Three games, the Flames have been the better team.

Three times, they’ve lost.

Well, let’s have at ’em

I do not blame the officials. I go out of my way to avoid blaming the officials. And really, how can you when the Flames didn’t have to kill a single penalty, and got five powerplays of their own? It looked like the tide had turned on that front, at least for a home game.

And sure, it was penalties that hurt them in the first two games. But the possibility of killing them always exists. Ultimately, it’s up to the team to do just that – and they can control their own play on the ice.

But between calling off Alex Chiasson’s goal in Game 2, and deciding Nate Thompson’s goal in Game 3 wasn’t the result of a high stick – only the officials can control that (by calling the plays in favour of the Ducks on the ice first, and by the war room¬†essentially shrugging after minutes-long reviews to go with them). The only last gasp option after all that would be to challenge the call, but what would be the point of that after such a long review had already taken place?

That’s where you can’t win. Penalties get called all the time, penalties get missed all the time – but video review is supposed to get things right.

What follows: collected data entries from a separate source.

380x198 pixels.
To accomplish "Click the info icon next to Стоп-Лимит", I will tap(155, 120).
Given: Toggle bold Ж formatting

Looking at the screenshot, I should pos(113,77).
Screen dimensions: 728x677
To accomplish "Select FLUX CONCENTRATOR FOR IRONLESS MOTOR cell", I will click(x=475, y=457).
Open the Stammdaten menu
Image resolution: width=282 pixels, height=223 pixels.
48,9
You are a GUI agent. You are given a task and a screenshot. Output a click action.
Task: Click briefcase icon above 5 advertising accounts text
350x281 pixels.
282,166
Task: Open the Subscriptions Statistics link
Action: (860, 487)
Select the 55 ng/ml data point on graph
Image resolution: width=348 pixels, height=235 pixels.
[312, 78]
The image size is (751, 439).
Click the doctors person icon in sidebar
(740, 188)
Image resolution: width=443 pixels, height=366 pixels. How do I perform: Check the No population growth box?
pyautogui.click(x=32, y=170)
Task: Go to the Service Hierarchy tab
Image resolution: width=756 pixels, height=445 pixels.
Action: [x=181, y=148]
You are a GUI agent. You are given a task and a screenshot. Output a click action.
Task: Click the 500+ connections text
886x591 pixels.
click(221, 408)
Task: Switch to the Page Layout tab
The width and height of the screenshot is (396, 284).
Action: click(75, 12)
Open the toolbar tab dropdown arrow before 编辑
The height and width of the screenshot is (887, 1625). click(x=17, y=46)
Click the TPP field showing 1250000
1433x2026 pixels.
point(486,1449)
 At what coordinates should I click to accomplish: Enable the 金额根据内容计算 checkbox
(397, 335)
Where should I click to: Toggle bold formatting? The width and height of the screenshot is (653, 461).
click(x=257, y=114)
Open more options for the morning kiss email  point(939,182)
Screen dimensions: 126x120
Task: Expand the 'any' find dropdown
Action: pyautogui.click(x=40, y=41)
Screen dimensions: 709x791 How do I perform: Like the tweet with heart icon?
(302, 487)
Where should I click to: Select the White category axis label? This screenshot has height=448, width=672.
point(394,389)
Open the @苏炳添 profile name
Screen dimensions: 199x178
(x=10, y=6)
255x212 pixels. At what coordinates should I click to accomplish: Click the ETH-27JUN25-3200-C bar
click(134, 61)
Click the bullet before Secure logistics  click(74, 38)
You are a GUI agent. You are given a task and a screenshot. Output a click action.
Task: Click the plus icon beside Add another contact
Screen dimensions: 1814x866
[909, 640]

Video review that would have the Flames at least in overtime in Game 2, and winning Game 3, instead playing directly into the opposition’s hands – and giving them two wins instead. You go back two years, to Sam Bennett’s non-goal in a different Game 3 against the Ducks, and it’s good enough to leave you feeling defeated – and you’re just a fan. Your actions don’t mean anything in this space.

So I can’t imagine what calls like that, in particular, would do to the players.

As I’ve seen it put like this time and time again elsewhere: you can beat the Ducks. But you can’t beat the Ducks AND the officials.

Where’d Game 1 Brian Elliott go?

Game 1 was a display of excellent goaltending from both goalies, with Brian Elliott ultimately the better over his counterpart John Gibson despite the loss. Gibson was serving up rebounds the Flames didn’t capitalize on, while Elliott kept his team solidly in it, and couldn’t be blamed for anything that went past him.

Pucks are still bouncing off of Elliott’s defencemen and in, but the stellar play from Game 1 has been gone since the puck dropped in Game 2. The latest two losses would be fair to pin on him. Had he been sharper to start Game 2, the Ducks don’t jump out to that early lead, and then Flames maybe take it. And had he been able to do literally anything in Game 3 – especially after being gifted a three-goal lead – then the Flames aren’t in a 3-0 hole.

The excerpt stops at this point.